3. Für die Auslegung des § 25 Abs. 2 a Satz 1 StVG in
dem Sinne, daß das frühere Fahrverbot erst mit
Eintritt der Rechtskraft der Anordnung "verhängt" ist,
sprechen aber folgende Erwägungen:
a) Mit der Beschränkung des Vollstreckungsaufschubs
für das neue Fahrverbot auf Fälle, in denen "in den
zwei Jahren vor der Ordnungswidrigkeit ein Fahrverbot gegen den
Betroffenen nicht verhängt worden ist", will § 25
Abs. 2 a Satz 1 StVG ausschließen, daß in den
Genuß der Vergünstigung auch kommt, wer sich durch
die Warnung, die von der Verhängung eines Fahrverbots ausgehen
soll, nicht nachhaltig (nicht einmal für die Dauer von zwei
Jahren) beeinflussen läßt.

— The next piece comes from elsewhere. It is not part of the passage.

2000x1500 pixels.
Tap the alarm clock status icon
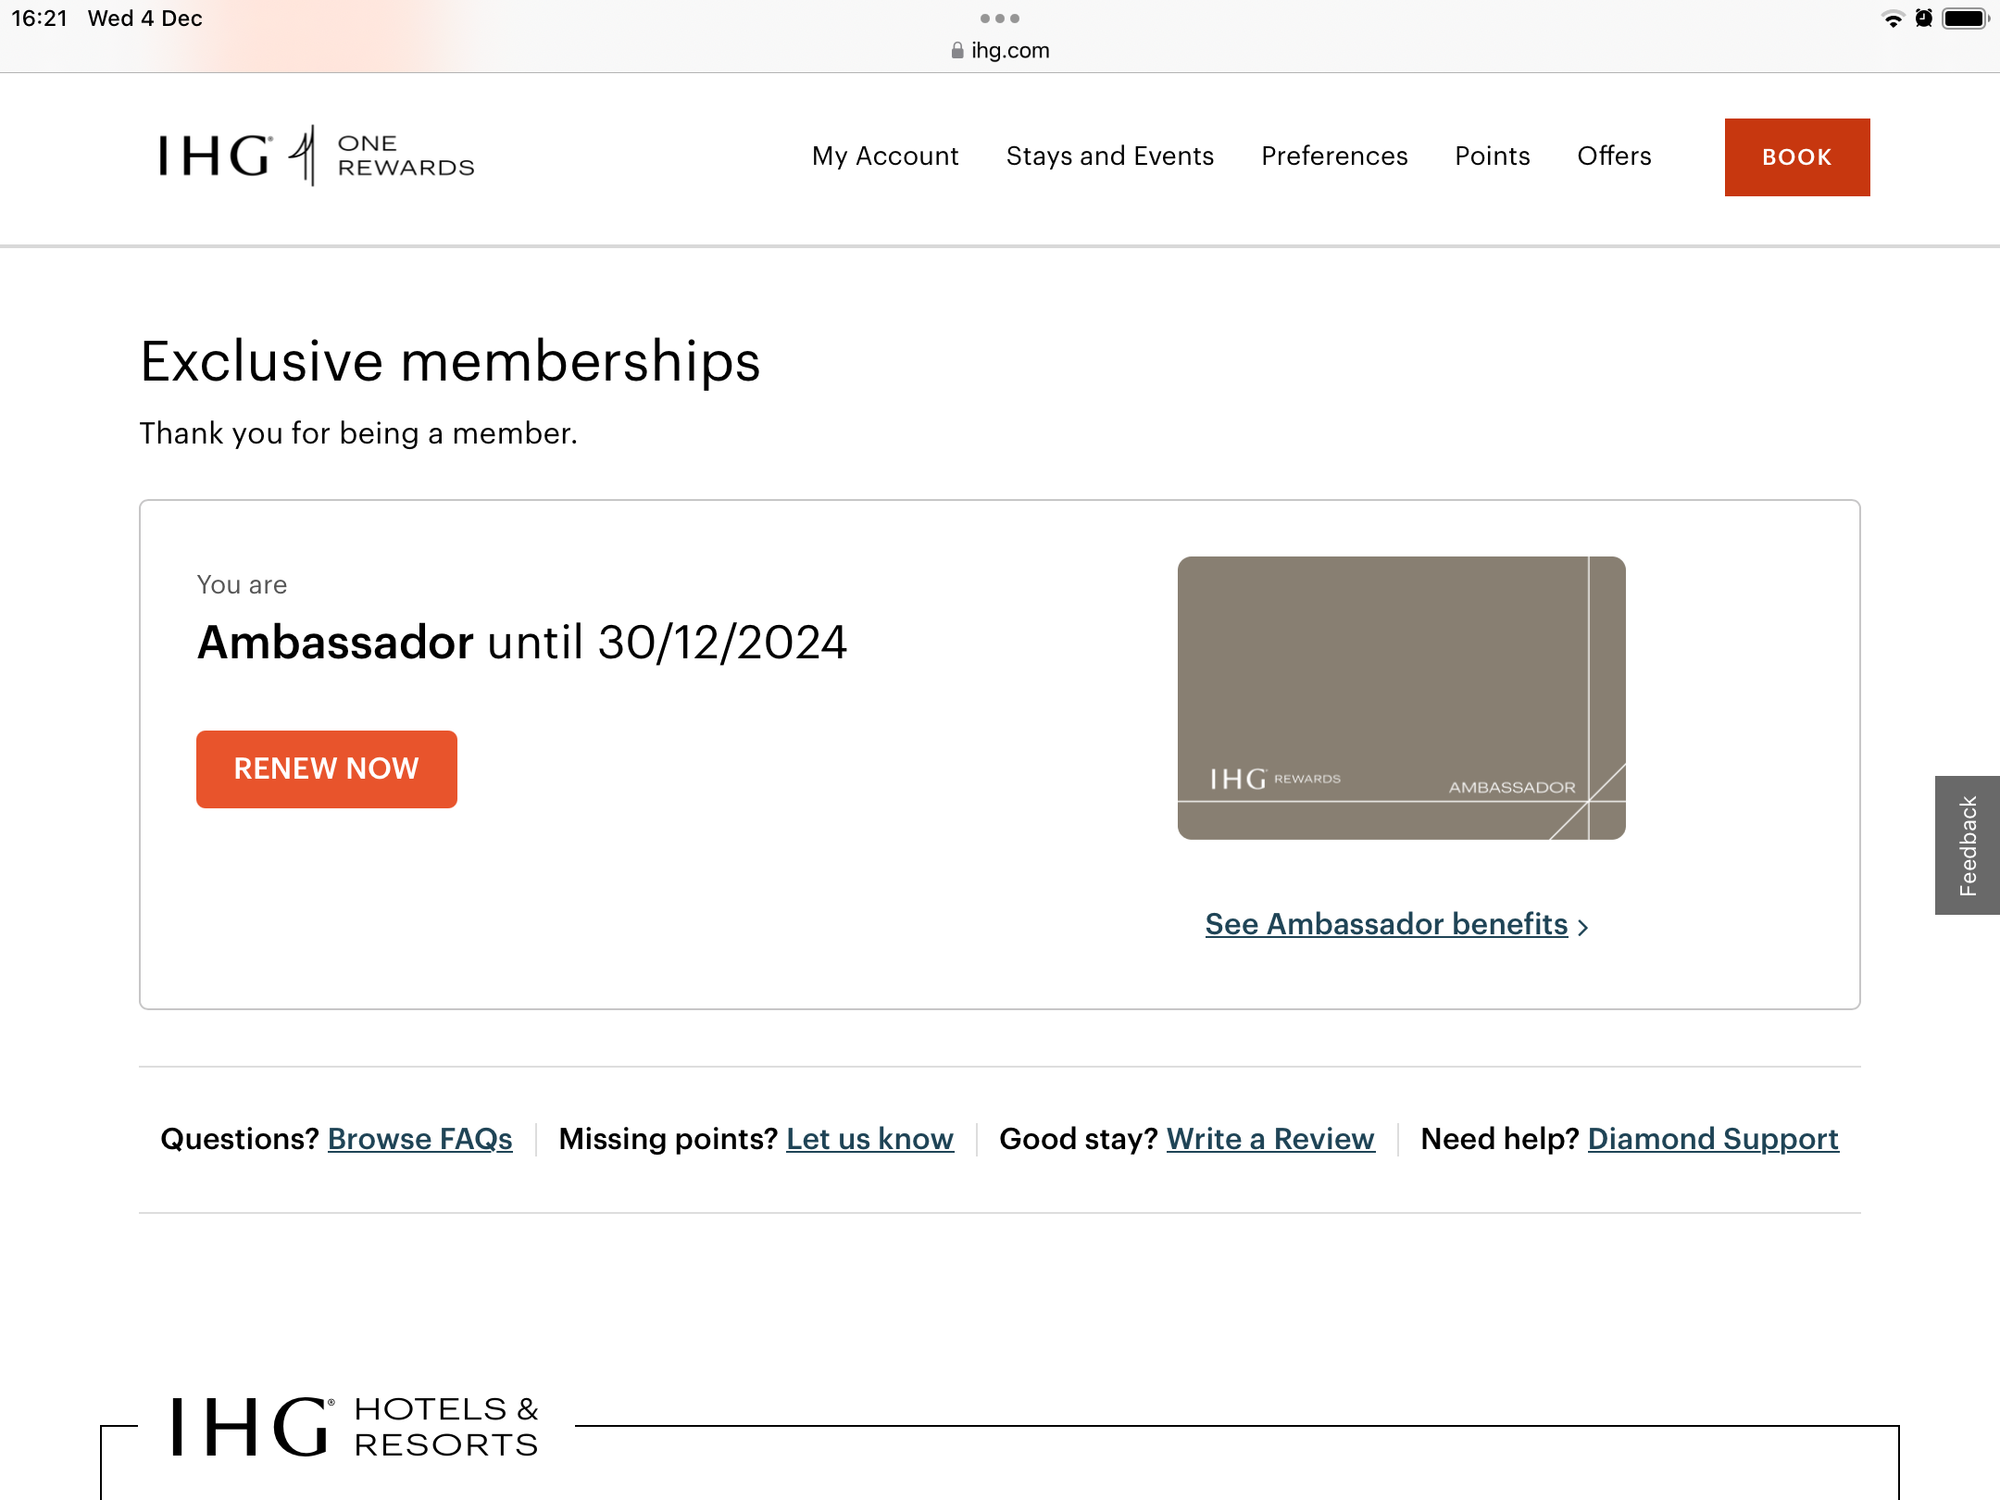coord(1924,19)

Die Warnwirkung des
Fahrverbots kommt aber erst dann zu voller Entfaltung, wenn die
Sanktion Rechtskraft erlangt.
b) Stellte man nicht auf den Zeitpunkt der Rechtskraft der Entscheidung
über das frühere Fahrverbot ab, sondern darauf,
daß "in den zwei Jahren vor der Ordnungswidrigkeit" eine
Entscheidung ergangen ist, durch die ein Fahrverbot verhängt
wurde, so müßte dem Betroffenen in dem neuen
Verfahren der Vollstreckungsaufschub konsequenterweise auch dann
vorenthalten werden, wenn das frühere Fahrverbot nach seiner
Anordnung - sei es durch die Bußgeldbehörde oder im
gerichtlichen Verfahren - aufgehoben worden ist, dies
möglicherweise sogar deshalb, weil sich im nachhinein
herausgestellt hat, daß es zu Unrecht verhängt
worden war (vgl. auch Albrecht NZV 1999, 177, 178). Diese
Beschränkung der Befugnis des Betroffenen, den Beginn des
Fahrverbots selbst festzulegen, würde einer sachlichen
Rechtfertigung entbehren und wäre, auch wenn dem Gesetzgeber
die Entscheidung, ob er dem Betroffenen überhaupt ein
Bestimmungsrecht in Bezug auf den Beginn des Fahrverbots
einräumen will, freisteht, verfassungsrechtlich zumindest
bedenklich.
c) Mit dem Einleitungssatz in § 25 Abs. 2 a Satz 1 StVG wird
das Wahlrecht des Betroffenen nicht nur für den Fall
beschränkt, daß in den zwei Jahren vor der
Ordnungswidrigkeit ein Fahrverbot gegen ihn verhängt worden
ist. Nach dem zweiten Teil dieses Satzes setzt das Wahlrecht vielmehr
weiter voraus, daß (nach der Ordnungswidrigkeit) "bis zur
Bußgeldentscheidung ein Fahrverbot nicht verhängt
wird". Es kann nicht zweifelhaft sein, daß diese
Voraussetzung, deren Sinn jedenfalls nicht in der Mißachtung
der Warnwirkung eines früheren Fahrverbots gesehen werden
kann, so ausgelegt werden muß, daß
ausschließlich die rechtskräftige
Verhängung eines Fahrverbots die das Wahlrecht
beschränkende Wirkung entfaltet. Ist aber im zweiten Teil des
Konditionalsatzes in § 25 Abs. 2 a Satz 1 StVG unter
"Verhängen" notwendigerweise das rechtskräftige
Verhängen der Sanktion zu verstehen, so spricht nichts
dafür, denselben Begriff im ersten Teil des Satzes anders
auszulegen.
4. Die Entscheidung entspricht dem Antrag des Generalbundesanwalts.